There are risks, however. As big tech's investment cycle accelerates, free cash flow has failed to keep up. As a result, they have started raising capital on long-term terms of 30 to 40 years. Interest rates are high as a result. That is why Wall Street worries about whether big tech can repay. The widening of Oracle's credit default swap (CDS) spread and the surge in AI bubble concerns came in this context."
—What else worries you in the market, including the AI bubble concerns?
"It's that volatility could be very high. The KOSPI index is at a record high. If the domestic market is not re-rated in the new year, investors' desire to take profits will inevitably grow.
Another problem is the exchange rate (won weakness). Foreign capital plays the role of "fuel" that can fan the flames in our market, and the most important factor when foreign funds try to enter is exchange rate stability. There is no reason for foreigners to invest domestically while taking FX losses. If the weak-won trend continues, foreigners are likely to cut their losses and eventually leave."

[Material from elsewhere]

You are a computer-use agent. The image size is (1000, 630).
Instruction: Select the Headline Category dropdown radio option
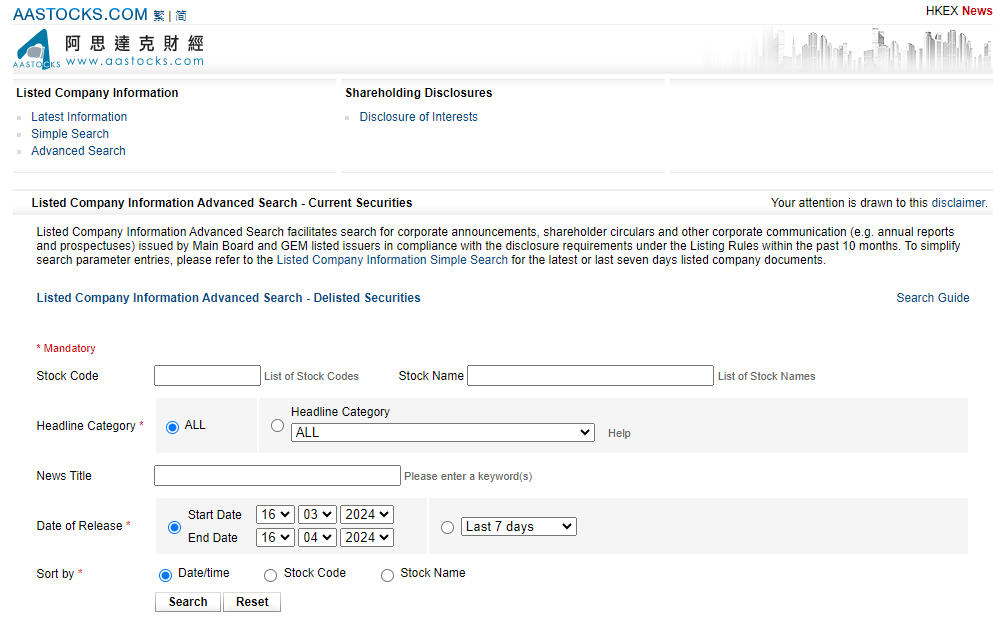(x=277, y=426)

—Last year the KOSPI index rose 75%, but the KOSDAQ index lagged behind.
"Since the second half of last year, the KOSDAQ market's transaction value and margin balances have risen sharply. However, the leading stocks that could drive the KOSDAQ were not strong. In the KOSDAQ market, bio, secondary batteries, and robots carry large weightings, but their earnings visibility is weak. There is directionality, but over the long term it may take time to make this concrete.
Compared to fundamentals, valuations are expensive, so investors are cautious. I am still not convinced whether the corporations that lead KOSDAQ can show visibility persuasive enough to win over investors.
That said, there are positives as transaction value and margin balances are growing now and the government is pursuing various policies, including recent investments in KOSDAQ venture funds."
—What strategy do you recommend to investors this year?
"There are many variables that can make the market choppy, so pullbacks may be frequent. Don't be rattled by corrections; check whether the long-term uptrend remains intact, and if the structure hasn't changed, buying the dips doesn't look like a bad strategy."